The late 1990s were a frustrating time for the Mendota Dakota, because the more they worked the farther away the goal seemed to get. But then Bob Brown and the other Mendota Dakota decided that they would focus on being the people that they wanted the federal government to recognize them as being: a Dakota community that cared about the cultural heritage of being Dakota. Bob, his sisters Bev and Linda, his dynamic wife Linda, and other many other members of the Mendota Dakota began to take responsibility for the cultural heritage of Bdote, the sacred area around the mouth of the Minnesota River. It was an important time to get active because of all the development pressures on the Bdote area that few other groups seemed to be fighting.

The Highway 55 struggle and the protection of Coldwater Spring were part of it. But even though the highway was built, there were other jobs to do. When word got out that a development was proposed for Pilot Knob, known to the Dakota as Oheyawahi, the Mendota Dakota drew together a coalition of people, supporters or preservation, environmentalists, and Highway 55 opponents, and historians and anthropologists like Alan Woolworth and me. They set out to educate people, engaging in the political process as various proposals made their way through the Mendota Heights City Council. In the end, through the help of public and private funding, the city was able to obtain title to the development land, preserving it as public open space.

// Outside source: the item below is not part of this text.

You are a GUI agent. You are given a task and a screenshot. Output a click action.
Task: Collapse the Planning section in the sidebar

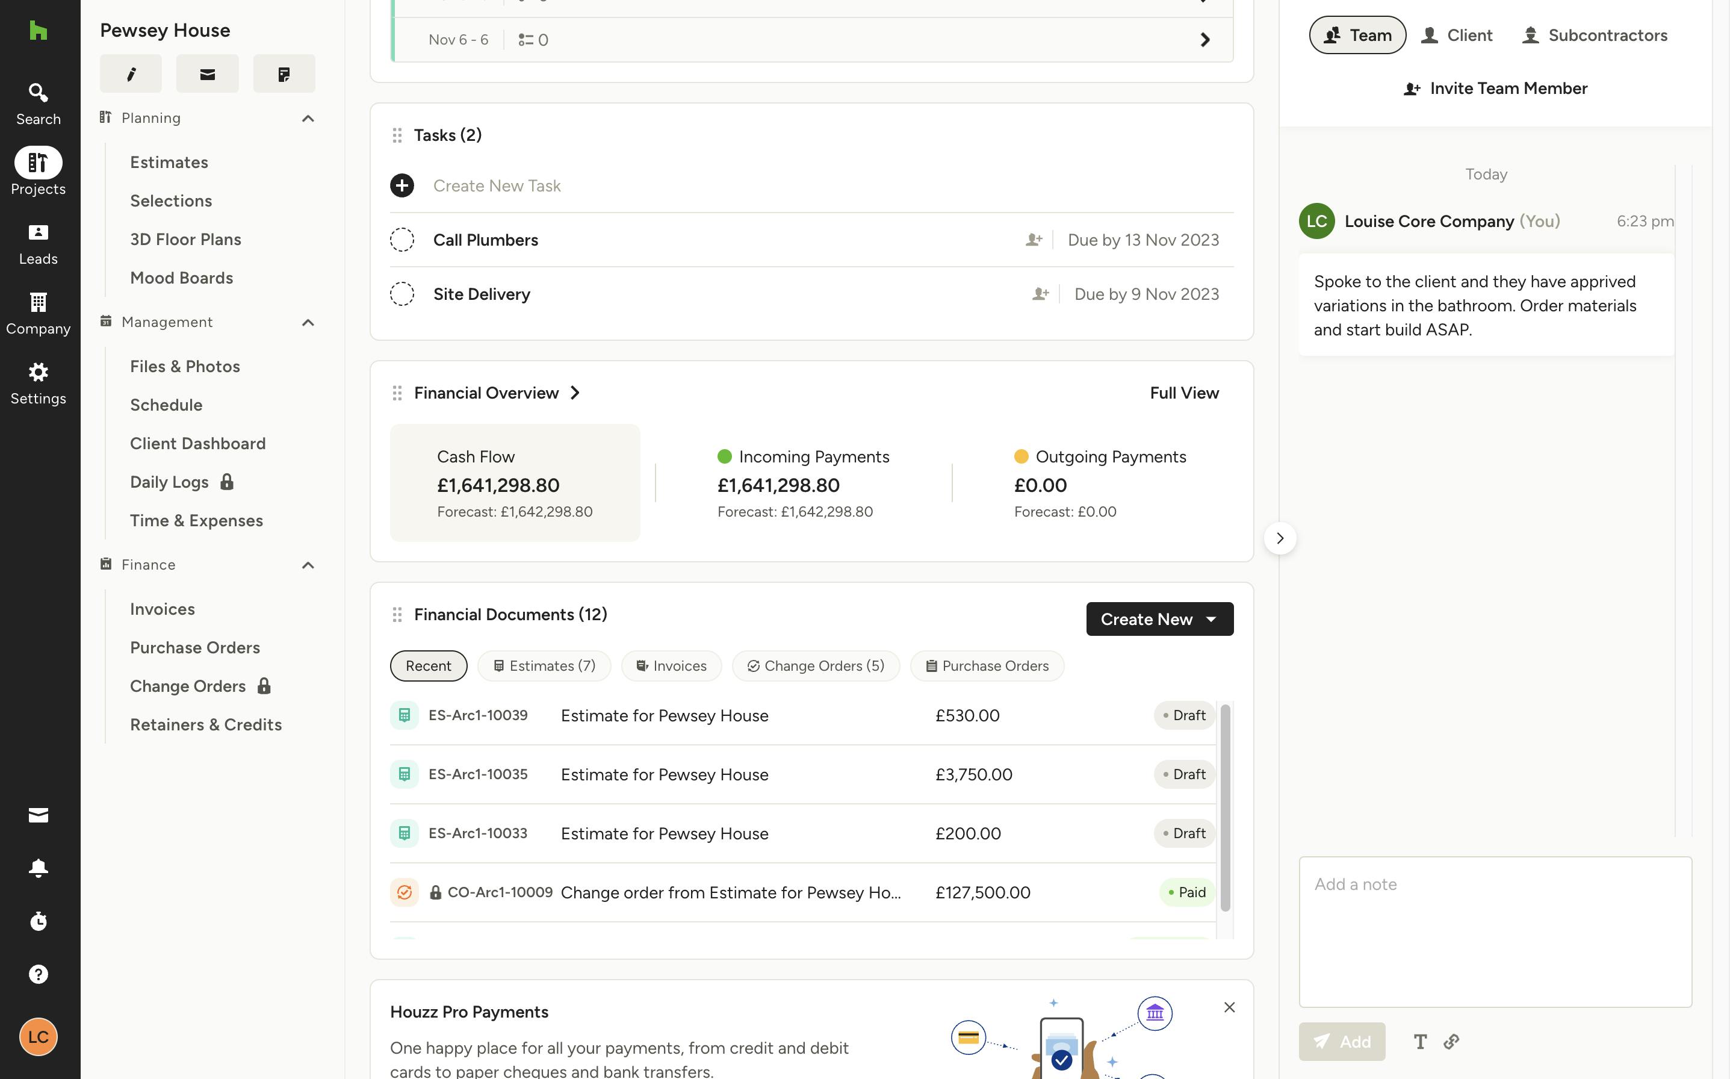(x=307, y=118)
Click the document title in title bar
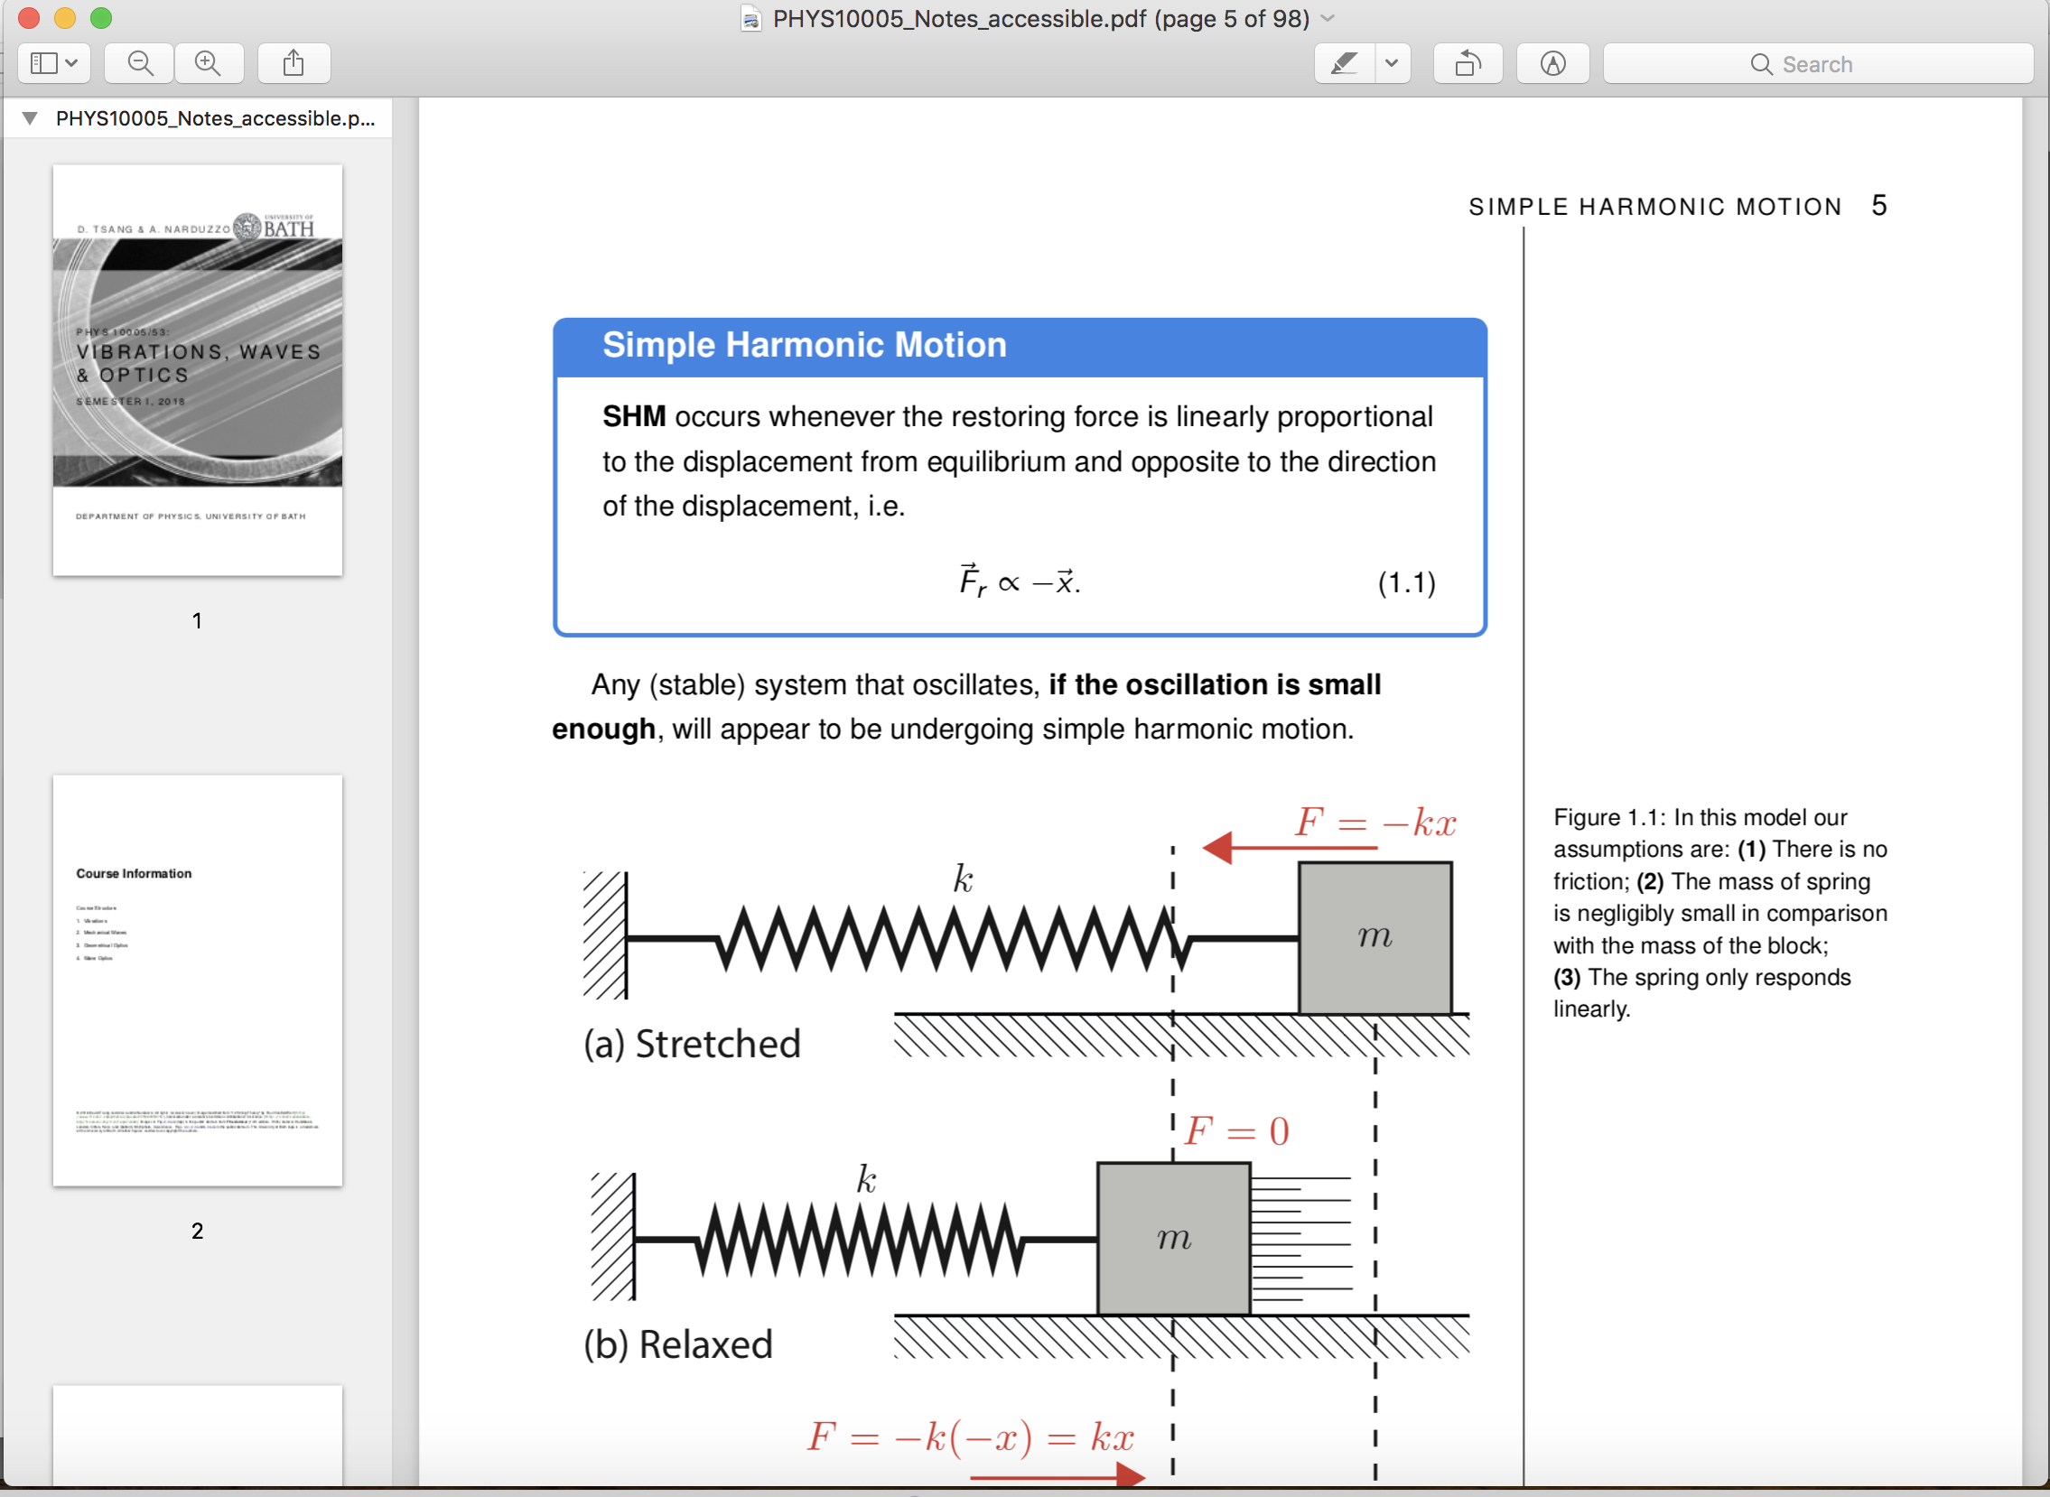 pyautogui.click(x=1040, y=18)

This was a long arduous process, with many people contributing on the way. The Mendota Dakota did not do it all, but they inspired many others to make it happen. A year ago, I heard Mayor of Mendota Heights John Huber say that his own conviction that Pilot Knob should be saved from development was inspired by a speech given by Michael Scott, who succeeded his uncle Bob Brown as chairman of the community after Bob’s death in 2003. At a public meeting in St. Peter’s Catholic Church in Mendota, Michael spoke eloquently about the necessity of protecting Dakota burial places. Over the years Michael’s cousin Jim Anderson has often worked to help coalesce the force necessary to continue the Mendota Dakota legacy of looking after Bdote. Curt LeClaire, who is now the chair, and Bob’s sister Sharon Lennartson, and many others carry on to do fulfill the community’s role at Bdote.

Over the years the Mendota Dakota have quarreled internally. They have had missteps along the way. They have been ignored and sometimes ostracized by government agencies in shameful ways, including by the Minnesota Historical Society. But they have kept on going. Several years ago I went to a meeting at the office of the Mendota Dakota on how to mobilize and educate people on the issue of the Treaty of 1805 and the rights the Dakota signers reserved in it for their people. I can imagine few other places on Indian reservations or in universities where I could have gone to discuss the treaty in as much detail as we did that day in Mendota.

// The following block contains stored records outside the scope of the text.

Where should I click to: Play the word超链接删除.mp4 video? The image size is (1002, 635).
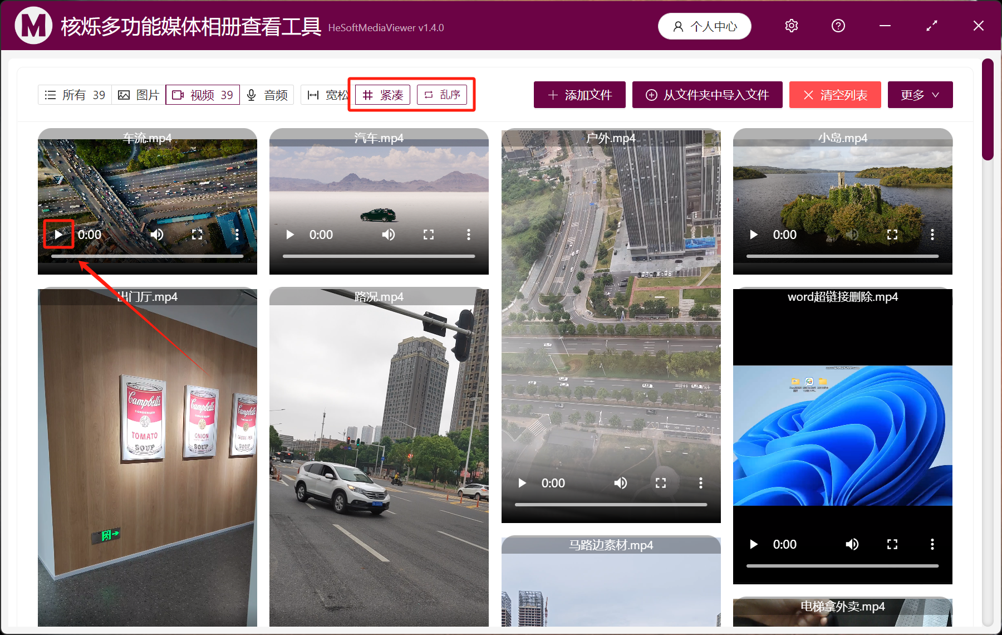click(753, 544)
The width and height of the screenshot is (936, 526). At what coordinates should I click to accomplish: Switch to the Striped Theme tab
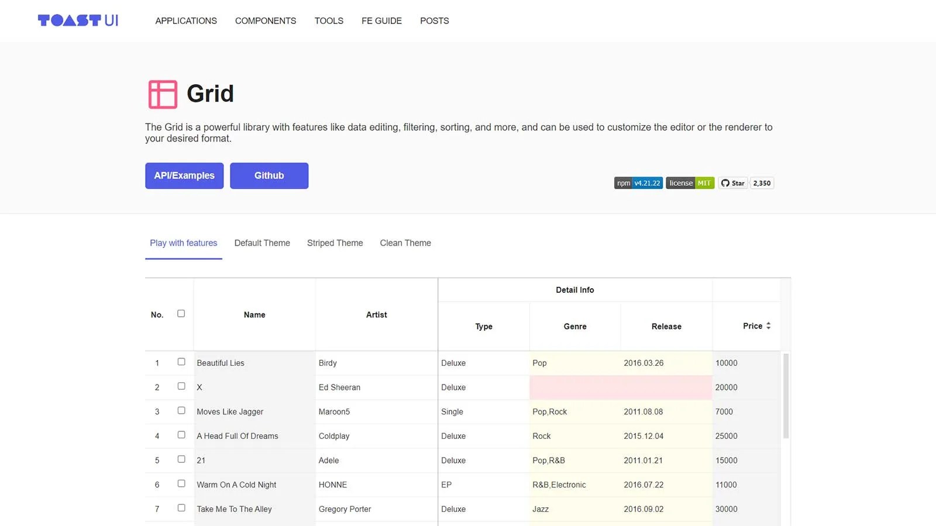(x=335, y=243)
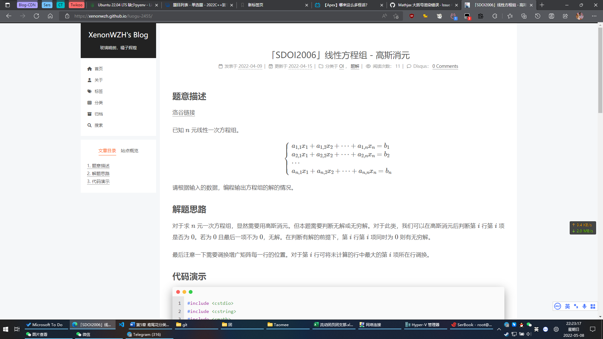Toggle the favorites star for this page
The height and width of the screenshot is (339, 603).
coord(395,16)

A Dakota woman from another reservation was there to give advice. There was a discussion of how to present the issue to the public, to make people understand that it was a binding obligation of the U.S. government and still had meaning today. Someone made a suggestion, I’m not sure exactly what it was. The woman responded “No don’t say that. Just say: ‘I’m just a person who is trying to do the right thing.’”

It was a beautiful thing to say, especially because that is the way the Mendota Dakota have been as long as I’ve known them. The greatest lesson I have learned from the Mendota Dakota is that one should never wait for approval or validation from others before setting out to do something important. Instead, be who you are or want to be, regardless of what others say about you.

Someday, perhaps, the disparities between Dakota groups in Minnesota will be addressed. Perhaps the Mendota Dakota will benefit. In the meantime I keep remembering what Henry David Thoreau said: “If a man advances confidently in the direction of his dreams to live the life he has imagined, he will meet with a success unexpected in common hours.”